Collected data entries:
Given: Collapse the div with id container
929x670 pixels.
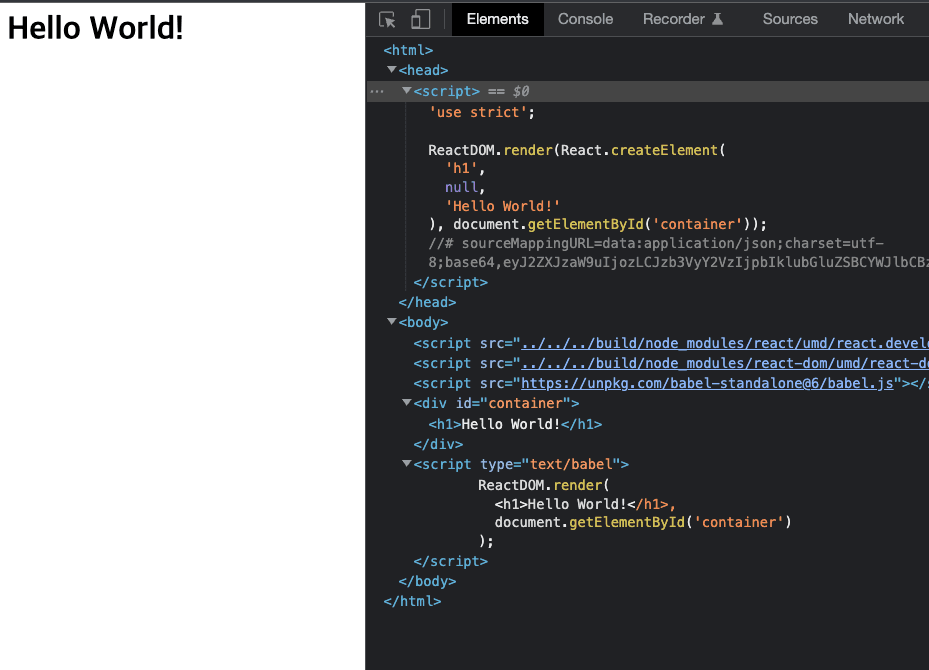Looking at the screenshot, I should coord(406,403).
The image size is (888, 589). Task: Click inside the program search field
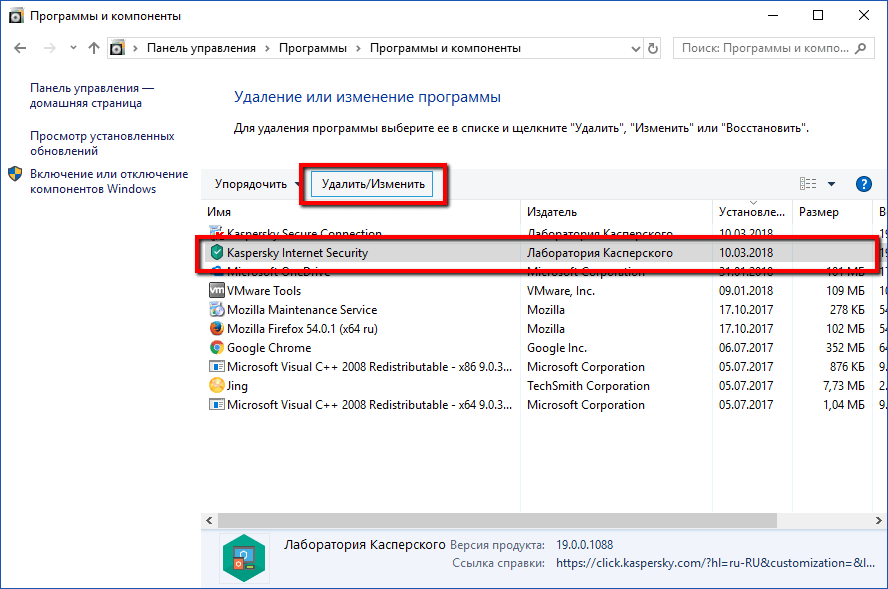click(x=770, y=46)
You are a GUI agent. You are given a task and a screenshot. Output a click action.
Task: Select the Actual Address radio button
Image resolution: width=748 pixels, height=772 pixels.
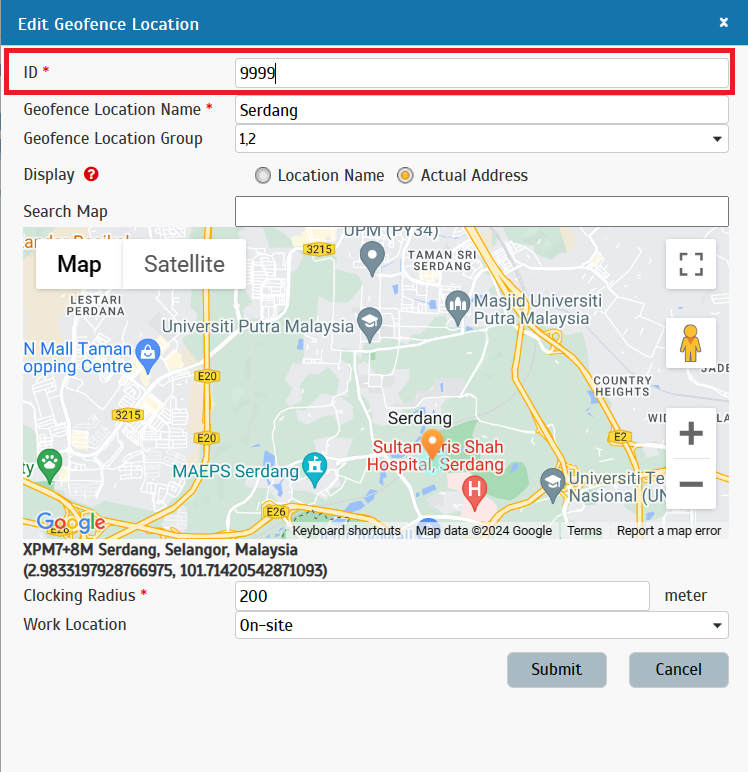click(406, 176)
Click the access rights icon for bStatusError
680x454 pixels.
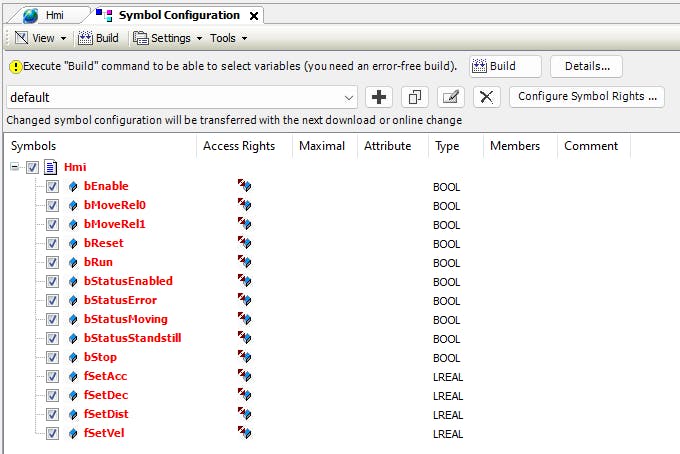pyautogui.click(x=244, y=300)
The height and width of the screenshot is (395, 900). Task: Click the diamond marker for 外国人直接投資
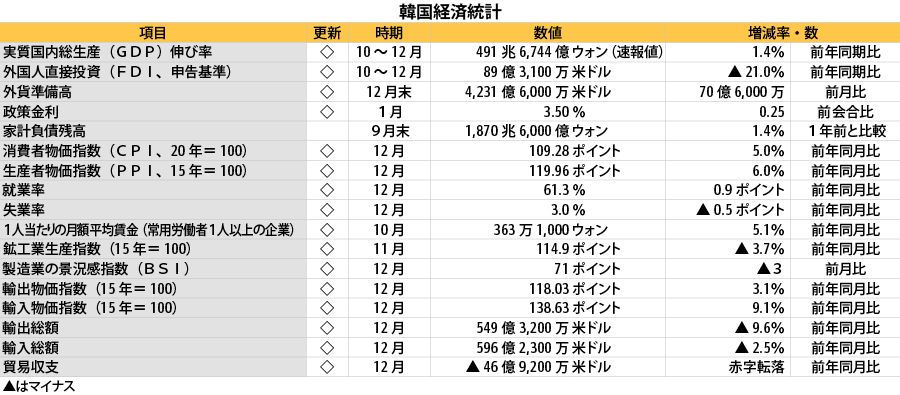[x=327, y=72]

### Description of the task
Write all the entries again word for word, minus the pictures.

### Solution to the problem
Given: Collapse the div with id container
929x670 pixels.
Looking at the screenshot, I should coord(406,403).
The image size is (888, 589). Task: Click inside the program search field
click(x=770, y=46)
You are a GUI agent. You are given a task and a screenshot. Output a click action.
Task: Select the Actual Address radio button
Image resolution: width=748 pixels, height=772 pixels.
click(406, 176)
Click the access rights icon for bStatusError
680x454 pixels.
pyautogui.click(x=244, y=300)
The height and width of the screenshot is (395, 900). Task: Click the diamond marker for 外国人直接投資
[x=327, y=72]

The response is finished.